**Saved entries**

----

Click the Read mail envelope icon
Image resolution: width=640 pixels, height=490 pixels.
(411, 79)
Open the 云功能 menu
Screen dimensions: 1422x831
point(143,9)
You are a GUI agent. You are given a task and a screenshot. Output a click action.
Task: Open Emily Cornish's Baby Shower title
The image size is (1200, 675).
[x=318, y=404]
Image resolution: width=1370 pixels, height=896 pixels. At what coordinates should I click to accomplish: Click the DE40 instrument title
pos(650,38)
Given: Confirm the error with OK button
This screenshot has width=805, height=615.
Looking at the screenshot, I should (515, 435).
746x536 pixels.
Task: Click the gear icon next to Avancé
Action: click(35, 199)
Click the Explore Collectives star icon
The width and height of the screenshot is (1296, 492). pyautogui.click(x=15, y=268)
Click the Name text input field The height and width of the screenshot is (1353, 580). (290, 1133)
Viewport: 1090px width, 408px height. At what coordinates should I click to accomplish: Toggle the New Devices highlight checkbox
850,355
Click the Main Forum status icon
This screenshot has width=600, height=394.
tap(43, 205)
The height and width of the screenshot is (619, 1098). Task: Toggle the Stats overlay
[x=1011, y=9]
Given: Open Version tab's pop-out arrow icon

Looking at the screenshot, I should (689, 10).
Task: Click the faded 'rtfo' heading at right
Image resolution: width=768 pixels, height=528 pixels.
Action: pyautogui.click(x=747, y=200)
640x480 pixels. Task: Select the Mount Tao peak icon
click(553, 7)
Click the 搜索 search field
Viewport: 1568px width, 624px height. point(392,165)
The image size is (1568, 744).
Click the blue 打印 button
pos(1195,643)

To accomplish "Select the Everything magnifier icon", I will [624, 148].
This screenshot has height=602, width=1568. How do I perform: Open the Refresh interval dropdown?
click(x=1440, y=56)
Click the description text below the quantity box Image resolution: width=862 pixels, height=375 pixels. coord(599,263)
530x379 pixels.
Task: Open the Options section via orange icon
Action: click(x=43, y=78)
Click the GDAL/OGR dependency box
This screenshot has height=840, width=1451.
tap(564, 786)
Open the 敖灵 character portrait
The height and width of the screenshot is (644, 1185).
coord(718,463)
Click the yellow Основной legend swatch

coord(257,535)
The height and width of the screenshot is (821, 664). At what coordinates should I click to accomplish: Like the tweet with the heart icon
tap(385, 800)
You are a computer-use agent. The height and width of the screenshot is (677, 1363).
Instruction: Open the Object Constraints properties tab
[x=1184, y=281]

----

**What you have to do**
Copy out each line of the records above that includes "agent".

**Solved problem**
You are a GUI agent. You are given a task and a screenshot. Output a click action.
You are a computer-use agent. The height and width of the screenshot is (677, 1363).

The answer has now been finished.